The safety and scientific validity of this study is the responsibility of the study sponsor and investigators. Listing a study does not mean it has been evaluated by the U.S. Federal Government. Know the risks and potential benefits of clinical studies and talk to your health care provider before participating. Read our disclaimer for details.
 
ClinicalTrials.gov Identifier: NCT03227328
Recruitment Status : Recruiting
First Posted : July 24, 2017
Last Update Posted : January 4, 2019
Sponsor:
Collaborator:
Agenzia Italiana del Farmaco
Information provided by (Responsible Party):
Istituto Scientifico Romagnolo per lo Studio e la cura dei Tumori

Brief Summary:

Prospective, open label, multicenter, group sequential response adaptive randomized phase 2 study, comparing two treatments for locally advanced or metastatic luminal breast cancer:

  • Arm A: concomitant cyclin-dependent Kinase 4/6 (CDK4/6) inhibitor (palbociclib, ribociclib or abemaciclib) plus endocrine therapy (aromatase inhibitor [AI] or fulvestrant)
  • Arm B: chemotherapy plus endocrine therapy (AI or fulvestrant, administered either concomitantly from the beginning of chemotherapy or sequentially after 4-6 months of chemotherapy) Treatments will continue until disease progression or toxicity or patient refusal.

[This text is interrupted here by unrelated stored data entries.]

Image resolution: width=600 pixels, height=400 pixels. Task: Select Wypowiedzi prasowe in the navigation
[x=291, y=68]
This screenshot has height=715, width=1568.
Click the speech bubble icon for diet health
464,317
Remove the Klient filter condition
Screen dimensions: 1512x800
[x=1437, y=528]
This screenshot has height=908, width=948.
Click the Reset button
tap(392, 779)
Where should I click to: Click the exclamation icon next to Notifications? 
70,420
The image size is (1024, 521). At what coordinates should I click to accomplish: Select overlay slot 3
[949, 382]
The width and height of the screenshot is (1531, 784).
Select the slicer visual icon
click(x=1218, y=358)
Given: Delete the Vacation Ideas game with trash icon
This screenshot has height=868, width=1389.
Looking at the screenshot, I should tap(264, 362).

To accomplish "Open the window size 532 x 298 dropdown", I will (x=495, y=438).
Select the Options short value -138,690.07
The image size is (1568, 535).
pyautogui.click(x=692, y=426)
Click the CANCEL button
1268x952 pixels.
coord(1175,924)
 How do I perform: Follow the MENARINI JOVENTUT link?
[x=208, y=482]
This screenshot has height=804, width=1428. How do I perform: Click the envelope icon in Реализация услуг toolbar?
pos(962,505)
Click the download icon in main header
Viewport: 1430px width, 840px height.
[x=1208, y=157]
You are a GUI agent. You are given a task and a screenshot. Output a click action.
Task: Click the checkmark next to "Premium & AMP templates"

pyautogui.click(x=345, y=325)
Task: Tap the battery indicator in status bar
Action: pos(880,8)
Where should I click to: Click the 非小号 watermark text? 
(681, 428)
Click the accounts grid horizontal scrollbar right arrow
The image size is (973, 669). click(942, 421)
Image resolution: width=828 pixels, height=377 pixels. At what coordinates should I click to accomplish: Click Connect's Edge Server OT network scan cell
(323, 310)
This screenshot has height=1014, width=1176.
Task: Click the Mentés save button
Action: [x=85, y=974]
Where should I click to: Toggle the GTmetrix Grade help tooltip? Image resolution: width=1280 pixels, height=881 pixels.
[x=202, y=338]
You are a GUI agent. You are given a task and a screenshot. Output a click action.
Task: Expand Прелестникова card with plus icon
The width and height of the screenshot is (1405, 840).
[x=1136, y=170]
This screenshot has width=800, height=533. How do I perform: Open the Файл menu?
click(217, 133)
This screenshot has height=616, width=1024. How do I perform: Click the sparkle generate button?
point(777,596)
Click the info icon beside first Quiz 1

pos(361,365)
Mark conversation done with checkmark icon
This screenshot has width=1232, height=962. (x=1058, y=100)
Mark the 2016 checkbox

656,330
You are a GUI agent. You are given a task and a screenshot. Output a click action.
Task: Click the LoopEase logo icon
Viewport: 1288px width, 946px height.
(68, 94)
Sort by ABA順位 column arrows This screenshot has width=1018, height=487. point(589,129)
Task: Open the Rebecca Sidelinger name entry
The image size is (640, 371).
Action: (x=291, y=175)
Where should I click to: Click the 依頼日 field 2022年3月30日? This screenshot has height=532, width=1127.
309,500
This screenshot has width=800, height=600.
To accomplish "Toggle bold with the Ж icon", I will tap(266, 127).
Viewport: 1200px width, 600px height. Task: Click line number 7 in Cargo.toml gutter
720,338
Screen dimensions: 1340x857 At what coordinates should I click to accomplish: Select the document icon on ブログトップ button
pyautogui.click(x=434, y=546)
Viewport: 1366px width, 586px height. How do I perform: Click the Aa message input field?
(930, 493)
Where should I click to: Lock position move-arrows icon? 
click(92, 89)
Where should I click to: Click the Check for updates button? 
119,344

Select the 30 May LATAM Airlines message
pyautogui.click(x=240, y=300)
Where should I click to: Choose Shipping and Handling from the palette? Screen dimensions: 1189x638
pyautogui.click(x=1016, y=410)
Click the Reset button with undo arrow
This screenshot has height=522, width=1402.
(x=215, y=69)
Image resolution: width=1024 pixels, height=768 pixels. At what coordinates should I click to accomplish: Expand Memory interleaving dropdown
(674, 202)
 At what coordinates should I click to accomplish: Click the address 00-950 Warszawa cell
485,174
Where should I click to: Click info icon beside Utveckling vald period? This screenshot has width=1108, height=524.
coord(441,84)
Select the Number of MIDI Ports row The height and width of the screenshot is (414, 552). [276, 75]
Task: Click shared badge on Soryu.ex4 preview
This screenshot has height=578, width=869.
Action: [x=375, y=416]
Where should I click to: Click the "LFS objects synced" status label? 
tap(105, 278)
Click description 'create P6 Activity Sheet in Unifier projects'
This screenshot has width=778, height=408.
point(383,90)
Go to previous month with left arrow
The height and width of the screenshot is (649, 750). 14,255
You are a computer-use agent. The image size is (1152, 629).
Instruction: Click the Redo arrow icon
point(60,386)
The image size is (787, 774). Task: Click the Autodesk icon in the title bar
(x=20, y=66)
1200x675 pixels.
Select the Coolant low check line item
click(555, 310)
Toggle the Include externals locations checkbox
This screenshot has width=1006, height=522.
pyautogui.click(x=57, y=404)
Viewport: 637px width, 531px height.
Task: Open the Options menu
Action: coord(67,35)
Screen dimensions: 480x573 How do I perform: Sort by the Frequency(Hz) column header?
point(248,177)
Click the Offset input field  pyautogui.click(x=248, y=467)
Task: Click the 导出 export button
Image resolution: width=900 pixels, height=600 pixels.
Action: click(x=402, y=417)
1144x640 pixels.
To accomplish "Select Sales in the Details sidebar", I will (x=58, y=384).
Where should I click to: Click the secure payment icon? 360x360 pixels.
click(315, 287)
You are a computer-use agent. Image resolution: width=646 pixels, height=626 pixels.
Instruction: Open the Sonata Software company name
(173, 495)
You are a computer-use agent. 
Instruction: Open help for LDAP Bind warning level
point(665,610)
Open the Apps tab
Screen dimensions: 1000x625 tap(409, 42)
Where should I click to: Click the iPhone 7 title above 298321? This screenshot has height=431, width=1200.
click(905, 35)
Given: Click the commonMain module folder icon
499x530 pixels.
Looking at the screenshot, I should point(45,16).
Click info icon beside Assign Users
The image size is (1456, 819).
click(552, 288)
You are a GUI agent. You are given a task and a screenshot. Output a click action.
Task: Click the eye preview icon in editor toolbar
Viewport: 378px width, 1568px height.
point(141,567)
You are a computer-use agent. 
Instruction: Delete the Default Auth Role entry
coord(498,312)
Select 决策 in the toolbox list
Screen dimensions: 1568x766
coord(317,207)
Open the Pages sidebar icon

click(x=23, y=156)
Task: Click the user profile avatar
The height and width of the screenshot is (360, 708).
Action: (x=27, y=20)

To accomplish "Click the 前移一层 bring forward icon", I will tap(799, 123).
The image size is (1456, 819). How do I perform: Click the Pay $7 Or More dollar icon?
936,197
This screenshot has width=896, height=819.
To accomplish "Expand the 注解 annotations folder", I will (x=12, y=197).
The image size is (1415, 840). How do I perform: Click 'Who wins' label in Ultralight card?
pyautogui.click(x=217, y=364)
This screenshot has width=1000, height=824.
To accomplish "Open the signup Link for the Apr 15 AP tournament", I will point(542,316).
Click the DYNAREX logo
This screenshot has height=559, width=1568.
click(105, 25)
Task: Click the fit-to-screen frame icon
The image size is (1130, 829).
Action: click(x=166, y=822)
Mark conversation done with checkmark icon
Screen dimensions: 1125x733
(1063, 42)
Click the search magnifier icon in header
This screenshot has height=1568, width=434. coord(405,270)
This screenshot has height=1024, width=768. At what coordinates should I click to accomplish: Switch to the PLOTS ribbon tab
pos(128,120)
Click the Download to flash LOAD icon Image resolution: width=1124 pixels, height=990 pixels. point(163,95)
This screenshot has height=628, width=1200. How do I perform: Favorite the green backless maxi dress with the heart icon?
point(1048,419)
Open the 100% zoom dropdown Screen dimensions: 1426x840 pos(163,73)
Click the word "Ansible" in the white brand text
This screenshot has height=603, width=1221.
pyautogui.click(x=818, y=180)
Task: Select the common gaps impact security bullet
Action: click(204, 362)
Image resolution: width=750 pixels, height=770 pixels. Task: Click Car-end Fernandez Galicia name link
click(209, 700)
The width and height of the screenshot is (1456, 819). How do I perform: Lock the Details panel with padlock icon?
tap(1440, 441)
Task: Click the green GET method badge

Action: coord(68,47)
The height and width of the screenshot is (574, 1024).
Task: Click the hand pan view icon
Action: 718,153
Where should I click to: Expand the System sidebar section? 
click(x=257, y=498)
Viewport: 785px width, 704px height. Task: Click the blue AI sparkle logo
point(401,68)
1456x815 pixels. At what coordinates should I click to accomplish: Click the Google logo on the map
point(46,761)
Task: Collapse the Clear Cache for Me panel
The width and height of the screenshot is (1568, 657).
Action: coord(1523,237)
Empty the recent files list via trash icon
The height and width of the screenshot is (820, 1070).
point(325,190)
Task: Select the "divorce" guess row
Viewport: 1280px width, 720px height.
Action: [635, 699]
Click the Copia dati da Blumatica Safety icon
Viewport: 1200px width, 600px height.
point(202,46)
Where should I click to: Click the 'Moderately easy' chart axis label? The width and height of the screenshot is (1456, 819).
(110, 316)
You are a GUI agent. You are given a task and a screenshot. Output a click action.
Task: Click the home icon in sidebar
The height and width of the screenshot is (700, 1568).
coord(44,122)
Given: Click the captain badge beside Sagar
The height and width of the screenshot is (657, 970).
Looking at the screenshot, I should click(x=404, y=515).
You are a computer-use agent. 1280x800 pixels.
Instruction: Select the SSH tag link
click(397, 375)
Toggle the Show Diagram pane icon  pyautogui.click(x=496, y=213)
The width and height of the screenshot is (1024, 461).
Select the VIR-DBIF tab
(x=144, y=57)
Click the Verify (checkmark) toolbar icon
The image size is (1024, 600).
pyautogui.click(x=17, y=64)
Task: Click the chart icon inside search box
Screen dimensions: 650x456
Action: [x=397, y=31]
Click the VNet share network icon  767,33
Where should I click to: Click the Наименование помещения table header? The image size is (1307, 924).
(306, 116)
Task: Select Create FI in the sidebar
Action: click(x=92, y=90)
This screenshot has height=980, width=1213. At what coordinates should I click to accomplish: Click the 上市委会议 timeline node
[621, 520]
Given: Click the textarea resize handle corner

Condition or disease Intervention/treatment Phase
Hormone Receptor Positive Breast Cancer Metastatic Breast Cancer Hormone Receptor Negative Breast Cancer Drug: concomitant cyclin-dependent Kinase 4/6 (CDK4/6) inhibitor plus endocrine therapy Drug: chemotherapy plus endocrine therapy (administered either concomitantly or sequentially) Phase 2

Detailed Description:

Group sequential response adaptive randomized clinical trial of concomitant chemotherapy plus endocrine therapy versus cyclin-dependent Kinase 4/6 (CDK4/6) inhibitor plus endocrine therapy for advanced hormone receptor-positive, HER2-negative breast cancer Primary Objective: To compare the efficacy of concomitant CDK4/6 inhibitor plus endocrine therapy versus chemotherapy plus endocrine therapy (administered either concomitantly from the beginning or sequentially) in terms of progression-free survival (PFS).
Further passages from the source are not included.